Entries on locating words and elements
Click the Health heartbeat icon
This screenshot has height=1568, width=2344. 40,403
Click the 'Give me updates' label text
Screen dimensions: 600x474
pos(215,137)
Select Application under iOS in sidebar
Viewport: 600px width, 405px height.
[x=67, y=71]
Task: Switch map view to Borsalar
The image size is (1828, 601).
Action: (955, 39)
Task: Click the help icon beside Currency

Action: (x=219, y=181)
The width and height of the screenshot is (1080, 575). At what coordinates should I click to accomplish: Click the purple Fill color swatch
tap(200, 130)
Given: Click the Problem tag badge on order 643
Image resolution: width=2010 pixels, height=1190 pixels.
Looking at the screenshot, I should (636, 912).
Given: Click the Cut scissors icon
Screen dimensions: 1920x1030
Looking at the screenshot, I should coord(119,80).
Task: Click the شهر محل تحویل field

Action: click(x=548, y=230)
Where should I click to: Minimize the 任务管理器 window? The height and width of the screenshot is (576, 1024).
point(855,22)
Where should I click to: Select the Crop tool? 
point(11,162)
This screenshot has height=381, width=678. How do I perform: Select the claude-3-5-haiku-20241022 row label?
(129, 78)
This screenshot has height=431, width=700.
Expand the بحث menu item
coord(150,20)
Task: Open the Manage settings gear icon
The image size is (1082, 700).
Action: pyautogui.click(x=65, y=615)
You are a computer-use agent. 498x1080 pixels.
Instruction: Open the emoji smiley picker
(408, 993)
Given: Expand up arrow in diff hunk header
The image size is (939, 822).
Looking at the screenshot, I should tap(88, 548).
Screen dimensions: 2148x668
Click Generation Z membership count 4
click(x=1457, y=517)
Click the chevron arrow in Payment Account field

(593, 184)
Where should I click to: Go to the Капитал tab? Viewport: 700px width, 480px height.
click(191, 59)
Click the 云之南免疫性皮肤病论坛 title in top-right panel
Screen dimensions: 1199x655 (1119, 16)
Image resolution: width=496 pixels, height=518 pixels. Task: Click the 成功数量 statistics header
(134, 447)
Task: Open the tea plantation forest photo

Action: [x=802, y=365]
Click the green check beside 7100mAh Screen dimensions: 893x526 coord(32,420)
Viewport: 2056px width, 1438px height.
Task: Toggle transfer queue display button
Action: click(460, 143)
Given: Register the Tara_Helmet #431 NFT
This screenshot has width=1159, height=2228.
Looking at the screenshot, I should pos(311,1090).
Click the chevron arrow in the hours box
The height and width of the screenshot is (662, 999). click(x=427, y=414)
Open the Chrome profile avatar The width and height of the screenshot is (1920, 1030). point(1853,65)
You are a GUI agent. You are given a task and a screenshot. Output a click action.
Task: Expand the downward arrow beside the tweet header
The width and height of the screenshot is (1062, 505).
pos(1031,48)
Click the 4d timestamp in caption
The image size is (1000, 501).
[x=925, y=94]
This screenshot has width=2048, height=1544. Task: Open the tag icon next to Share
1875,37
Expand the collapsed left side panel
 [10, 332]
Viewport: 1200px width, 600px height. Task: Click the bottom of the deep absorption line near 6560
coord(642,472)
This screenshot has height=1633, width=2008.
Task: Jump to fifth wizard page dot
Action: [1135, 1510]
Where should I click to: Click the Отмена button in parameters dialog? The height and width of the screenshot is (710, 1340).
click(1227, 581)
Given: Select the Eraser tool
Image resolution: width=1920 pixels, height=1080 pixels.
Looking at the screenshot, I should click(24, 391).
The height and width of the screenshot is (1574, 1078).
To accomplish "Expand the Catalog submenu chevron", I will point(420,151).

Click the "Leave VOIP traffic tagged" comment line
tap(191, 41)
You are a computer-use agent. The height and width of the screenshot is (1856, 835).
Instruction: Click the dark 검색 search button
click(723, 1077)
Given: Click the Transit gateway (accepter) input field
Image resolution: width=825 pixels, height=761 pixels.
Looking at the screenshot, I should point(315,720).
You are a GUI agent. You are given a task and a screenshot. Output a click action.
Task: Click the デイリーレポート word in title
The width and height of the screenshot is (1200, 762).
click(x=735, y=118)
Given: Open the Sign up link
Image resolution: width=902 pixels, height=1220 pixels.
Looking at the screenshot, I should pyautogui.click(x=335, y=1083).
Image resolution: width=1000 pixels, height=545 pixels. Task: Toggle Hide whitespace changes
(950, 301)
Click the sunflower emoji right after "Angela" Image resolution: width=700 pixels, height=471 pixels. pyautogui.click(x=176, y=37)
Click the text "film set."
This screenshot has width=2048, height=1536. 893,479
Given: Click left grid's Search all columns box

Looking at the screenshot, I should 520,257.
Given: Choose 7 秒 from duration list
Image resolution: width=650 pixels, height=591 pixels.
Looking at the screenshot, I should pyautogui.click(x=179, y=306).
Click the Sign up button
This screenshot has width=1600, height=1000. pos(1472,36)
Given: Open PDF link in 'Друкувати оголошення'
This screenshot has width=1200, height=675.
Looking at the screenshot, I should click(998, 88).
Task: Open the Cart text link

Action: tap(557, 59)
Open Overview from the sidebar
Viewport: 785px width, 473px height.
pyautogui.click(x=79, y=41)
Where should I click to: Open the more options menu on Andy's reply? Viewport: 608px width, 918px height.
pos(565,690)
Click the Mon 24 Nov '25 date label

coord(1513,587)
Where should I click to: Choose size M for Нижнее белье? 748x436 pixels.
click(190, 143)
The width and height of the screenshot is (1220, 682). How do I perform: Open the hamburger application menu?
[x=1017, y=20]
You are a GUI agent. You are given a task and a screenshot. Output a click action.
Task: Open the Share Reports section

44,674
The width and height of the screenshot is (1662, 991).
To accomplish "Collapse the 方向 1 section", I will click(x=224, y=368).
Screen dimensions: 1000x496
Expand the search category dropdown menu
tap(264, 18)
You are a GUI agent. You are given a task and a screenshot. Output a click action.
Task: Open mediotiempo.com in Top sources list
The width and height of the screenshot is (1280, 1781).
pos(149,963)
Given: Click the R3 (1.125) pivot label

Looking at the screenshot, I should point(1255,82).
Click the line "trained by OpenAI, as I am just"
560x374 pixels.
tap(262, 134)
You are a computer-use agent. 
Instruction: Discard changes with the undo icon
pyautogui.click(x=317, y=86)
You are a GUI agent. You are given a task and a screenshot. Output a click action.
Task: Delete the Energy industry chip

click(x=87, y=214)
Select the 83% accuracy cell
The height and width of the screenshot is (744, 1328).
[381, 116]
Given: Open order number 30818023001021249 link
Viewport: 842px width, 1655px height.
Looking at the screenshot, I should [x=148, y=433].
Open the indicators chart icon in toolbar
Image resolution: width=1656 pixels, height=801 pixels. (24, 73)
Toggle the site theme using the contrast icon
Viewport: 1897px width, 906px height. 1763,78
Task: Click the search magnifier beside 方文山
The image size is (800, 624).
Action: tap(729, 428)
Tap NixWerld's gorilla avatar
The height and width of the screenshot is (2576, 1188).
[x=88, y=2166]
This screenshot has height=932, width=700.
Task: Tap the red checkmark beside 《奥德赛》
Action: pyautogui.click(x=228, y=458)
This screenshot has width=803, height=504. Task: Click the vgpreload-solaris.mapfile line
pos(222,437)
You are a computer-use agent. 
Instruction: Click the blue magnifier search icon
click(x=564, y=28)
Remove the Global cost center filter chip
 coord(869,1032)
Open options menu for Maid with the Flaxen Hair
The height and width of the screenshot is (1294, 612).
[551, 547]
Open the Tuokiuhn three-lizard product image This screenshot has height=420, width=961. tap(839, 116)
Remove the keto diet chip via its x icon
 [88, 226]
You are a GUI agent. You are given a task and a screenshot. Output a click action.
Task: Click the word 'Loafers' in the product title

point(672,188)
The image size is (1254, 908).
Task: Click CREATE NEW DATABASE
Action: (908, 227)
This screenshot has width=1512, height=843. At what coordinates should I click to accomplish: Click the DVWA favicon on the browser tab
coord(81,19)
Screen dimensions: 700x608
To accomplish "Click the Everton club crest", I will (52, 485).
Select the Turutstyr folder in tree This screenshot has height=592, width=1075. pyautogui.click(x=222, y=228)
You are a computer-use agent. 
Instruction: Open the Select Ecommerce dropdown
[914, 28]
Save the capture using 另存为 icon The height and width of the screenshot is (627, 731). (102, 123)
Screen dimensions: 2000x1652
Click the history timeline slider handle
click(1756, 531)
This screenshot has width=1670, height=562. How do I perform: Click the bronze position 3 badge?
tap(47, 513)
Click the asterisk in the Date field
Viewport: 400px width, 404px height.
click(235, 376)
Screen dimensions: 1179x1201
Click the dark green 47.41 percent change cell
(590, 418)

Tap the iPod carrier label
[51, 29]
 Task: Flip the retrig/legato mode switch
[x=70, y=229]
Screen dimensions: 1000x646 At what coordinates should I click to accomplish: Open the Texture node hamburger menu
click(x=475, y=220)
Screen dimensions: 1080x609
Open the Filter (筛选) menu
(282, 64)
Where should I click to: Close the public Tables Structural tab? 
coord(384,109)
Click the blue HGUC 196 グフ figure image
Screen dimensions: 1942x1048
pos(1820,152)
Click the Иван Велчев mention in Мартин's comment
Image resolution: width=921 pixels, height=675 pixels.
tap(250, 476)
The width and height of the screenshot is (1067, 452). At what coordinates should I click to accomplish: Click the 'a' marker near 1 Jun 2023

(DO THIS):
Put the lines of the listing between the lines holding "Click the green" and "tap(191, 41)", inclusive, into a JSON list of strings with one string per line, leaving out blank lines.

(EXERCISE RESPONSE):
[
  "Click the green check beside 7100mAh Screen dimensions: 893x526 coord(32,420)",
  "Viewport: 2056px width, 1438px height.",
  "Task: Toggle transfer queue display button",
  "Action: click(460, 143)",
  "Given: Register the Tara_Helmet #431 NFT",
  "This screenshot has width=1159, height=2228.",
  "Looking at the screenshot, I should pos(311,1090).",
  "Click the chevron arrow in the hours box",
  "The height and width of the screenshot is (662, 999). click(x=427, y=414)",
  "Open the Chrome profile avatar The width and height of the screenshot is (1920, 1030). point(1853,65)",
  "You are a GUI agent. You are given a task and a screenshot. Output a click action.",
  "Task: Expand the downward arrow beside the tweet header",
  "The width and height of the screenshot is (1062, 505).",
  "pos(1031,48)",
  "Click the 4d timestamp in caption",
  "The image size is (1000, 501).",
  "[x=925, y=94]",
  "This screenshot has width=2048, height=1544. Task: Open the tag icon next to Share",
  "1875,37",
  "Expand the collapsed left side panel",
  " [10, 332]",
  "Viewport: 1200px width, 600px height. Task: Click the bottom of the deep absorption line near 6560",
  "coord(642,472)",
  "This screenshot has height=1633, width=2008.",
  "Task: Jump to fifth wizard page dot",
  "Action: [1135, 1510]",
  "Where should I click to: Click the Отмена button in parameters dialog? The height and width of the screenshot is (710, 1340).",
  "click(1227, 581)",
  "Given: Select the Eraser tool",
  "Image resolution: width=1920 pixels, height=1080 pixels.",
  "Looking at the screenshot, I should click(24, 391).",
  "The height and width of the screenshot is (1574, 1078).",
  "To accomplish \"Expand the Catalog submenu chevron\", I will point(420,151).",
  "Click the \"Leave VOIP traffic tagged\" comment line",
  "tap(191, 41)"
]